> The task
Say how many lines in the entries contain "resolution", giving only the number.

━━ Data supplied ━━

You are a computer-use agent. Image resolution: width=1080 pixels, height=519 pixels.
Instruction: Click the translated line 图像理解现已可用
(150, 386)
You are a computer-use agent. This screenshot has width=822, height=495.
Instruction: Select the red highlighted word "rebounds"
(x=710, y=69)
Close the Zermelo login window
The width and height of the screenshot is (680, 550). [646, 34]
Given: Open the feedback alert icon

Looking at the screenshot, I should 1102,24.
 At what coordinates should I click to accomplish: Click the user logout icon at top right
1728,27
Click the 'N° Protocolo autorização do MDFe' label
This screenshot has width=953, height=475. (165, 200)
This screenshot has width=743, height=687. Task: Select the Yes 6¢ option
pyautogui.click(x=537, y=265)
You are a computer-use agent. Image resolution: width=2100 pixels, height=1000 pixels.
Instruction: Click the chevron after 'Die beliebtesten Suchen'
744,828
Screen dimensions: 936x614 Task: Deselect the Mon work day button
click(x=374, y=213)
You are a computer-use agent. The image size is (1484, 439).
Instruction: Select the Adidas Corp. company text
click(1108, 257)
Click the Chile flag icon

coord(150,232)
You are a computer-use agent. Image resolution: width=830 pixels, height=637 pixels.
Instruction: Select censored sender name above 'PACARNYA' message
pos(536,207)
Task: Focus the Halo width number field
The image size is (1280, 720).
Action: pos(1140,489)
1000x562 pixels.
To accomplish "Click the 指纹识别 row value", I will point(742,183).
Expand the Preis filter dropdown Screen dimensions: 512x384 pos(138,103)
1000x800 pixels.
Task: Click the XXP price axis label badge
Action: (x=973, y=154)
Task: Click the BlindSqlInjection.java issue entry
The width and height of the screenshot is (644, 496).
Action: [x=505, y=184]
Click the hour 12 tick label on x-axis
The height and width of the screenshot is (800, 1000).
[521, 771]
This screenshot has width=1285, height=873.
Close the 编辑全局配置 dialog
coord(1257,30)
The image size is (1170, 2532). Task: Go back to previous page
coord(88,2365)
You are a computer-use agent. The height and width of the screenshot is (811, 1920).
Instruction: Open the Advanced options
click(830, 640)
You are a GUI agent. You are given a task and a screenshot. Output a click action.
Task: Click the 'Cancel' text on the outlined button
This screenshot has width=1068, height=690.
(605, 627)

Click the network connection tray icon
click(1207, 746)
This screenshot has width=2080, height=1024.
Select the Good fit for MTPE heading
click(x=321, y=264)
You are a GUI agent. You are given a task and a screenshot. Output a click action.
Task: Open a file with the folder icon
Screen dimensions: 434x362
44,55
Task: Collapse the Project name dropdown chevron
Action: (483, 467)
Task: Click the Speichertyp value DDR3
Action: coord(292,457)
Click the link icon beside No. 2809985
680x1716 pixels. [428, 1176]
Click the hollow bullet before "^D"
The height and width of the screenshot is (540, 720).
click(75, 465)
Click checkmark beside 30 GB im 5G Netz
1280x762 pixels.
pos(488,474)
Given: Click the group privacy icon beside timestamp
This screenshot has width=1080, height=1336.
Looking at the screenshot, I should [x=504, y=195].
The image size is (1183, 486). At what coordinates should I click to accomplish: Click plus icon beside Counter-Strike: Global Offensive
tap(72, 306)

━━━

> Task response
3